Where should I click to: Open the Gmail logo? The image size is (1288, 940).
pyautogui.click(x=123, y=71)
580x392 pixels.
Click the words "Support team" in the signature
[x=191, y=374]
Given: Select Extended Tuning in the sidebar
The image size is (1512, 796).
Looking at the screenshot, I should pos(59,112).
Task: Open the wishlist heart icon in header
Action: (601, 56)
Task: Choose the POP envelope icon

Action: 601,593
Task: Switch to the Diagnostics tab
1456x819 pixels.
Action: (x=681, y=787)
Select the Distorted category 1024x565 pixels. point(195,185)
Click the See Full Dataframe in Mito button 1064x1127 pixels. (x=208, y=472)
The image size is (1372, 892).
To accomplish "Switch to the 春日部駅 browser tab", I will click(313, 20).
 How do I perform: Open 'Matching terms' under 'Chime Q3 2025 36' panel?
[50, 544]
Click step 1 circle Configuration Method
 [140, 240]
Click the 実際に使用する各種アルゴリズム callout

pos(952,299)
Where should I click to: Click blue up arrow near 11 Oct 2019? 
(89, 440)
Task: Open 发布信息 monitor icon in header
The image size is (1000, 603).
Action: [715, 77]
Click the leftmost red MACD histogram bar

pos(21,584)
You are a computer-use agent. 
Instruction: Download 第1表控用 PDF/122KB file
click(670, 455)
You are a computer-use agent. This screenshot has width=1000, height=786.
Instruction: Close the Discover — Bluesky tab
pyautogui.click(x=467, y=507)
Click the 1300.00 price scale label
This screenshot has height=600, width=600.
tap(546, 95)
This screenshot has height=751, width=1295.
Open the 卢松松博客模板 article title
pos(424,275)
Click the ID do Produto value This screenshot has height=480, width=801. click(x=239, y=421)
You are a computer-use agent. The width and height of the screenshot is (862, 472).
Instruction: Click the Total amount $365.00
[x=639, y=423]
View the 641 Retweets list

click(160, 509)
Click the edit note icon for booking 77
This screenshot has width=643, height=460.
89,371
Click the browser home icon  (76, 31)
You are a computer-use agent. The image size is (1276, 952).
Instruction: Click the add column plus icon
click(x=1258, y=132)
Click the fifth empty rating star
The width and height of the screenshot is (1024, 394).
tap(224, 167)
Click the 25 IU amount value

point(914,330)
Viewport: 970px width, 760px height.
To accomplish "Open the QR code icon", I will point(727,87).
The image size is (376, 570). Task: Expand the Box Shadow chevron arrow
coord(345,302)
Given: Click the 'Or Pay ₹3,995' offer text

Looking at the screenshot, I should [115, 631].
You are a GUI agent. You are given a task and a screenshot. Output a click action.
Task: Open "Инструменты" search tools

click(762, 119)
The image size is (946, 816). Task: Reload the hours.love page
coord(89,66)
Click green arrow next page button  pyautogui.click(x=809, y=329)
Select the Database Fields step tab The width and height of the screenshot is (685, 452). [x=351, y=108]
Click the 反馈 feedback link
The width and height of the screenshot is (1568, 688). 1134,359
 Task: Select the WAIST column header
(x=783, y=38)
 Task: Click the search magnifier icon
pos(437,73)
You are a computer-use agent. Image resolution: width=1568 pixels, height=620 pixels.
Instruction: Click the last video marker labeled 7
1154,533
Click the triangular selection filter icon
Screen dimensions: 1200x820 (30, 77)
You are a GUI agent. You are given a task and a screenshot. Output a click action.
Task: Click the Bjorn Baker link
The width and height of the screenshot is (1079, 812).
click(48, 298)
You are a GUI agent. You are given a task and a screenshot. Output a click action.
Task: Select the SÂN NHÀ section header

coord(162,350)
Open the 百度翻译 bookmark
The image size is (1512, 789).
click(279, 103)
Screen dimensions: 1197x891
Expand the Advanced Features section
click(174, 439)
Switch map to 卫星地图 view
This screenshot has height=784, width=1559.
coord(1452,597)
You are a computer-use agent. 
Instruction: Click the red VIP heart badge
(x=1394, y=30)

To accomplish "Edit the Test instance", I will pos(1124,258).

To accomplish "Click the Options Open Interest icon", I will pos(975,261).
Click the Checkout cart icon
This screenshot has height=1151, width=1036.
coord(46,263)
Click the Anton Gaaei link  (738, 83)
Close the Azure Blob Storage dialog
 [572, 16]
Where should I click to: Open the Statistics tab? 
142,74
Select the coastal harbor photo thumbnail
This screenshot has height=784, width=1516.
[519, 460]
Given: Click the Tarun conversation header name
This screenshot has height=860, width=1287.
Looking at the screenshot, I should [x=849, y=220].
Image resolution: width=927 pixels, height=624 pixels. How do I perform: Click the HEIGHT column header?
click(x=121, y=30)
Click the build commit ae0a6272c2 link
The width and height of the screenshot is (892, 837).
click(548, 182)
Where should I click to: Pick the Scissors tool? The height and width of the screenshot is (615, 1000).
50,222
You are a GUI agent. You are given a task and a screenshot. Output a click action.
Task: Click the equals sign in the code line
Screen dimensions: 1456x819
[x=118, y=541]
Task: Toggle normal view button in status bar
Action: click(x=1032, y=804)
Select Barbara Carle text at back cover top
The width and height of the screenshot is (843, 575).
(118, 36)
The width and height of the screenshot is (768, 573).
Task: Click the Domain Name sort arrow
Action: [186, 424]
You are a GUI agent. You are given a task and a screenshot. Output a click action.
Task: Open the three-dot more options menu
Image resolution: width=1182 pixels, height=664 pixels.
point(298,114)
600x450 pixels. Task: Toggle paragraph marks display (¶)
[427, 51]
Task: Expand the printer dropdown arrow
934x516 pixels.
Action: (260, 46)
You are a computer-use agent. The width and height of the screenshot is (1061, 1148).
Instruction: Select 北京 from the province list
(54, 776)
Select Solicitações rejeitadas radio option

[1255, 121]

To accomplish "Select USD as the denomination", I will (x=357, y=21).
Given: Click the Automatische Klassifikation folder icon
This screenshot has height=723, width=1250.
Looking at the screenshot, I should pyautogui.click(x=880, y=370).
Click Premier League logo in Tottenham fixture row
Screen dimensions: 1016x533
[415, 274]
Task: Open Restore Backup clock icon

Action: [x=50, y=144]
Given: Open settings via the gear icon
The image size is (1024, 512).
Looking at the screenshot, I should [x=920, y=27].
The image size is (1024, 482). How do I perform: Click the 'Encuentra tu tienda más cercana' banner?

Directions for this task:
Could you show every line of the material that includes the string "accomplish"?

Task answer:
To accomplish "Switch to the 春日部駅 browser tab", I will click(313, 20).
To accomplish "Open the QR code icon", I will point(727,87).
To accomplish "Edit the Test instance", I will pos(1124,258).
To accomplish "Click the Options Open Interest icon", I will pos(975,261).
To accomplish "Select USD as the denomination", I will (x=357, y=21).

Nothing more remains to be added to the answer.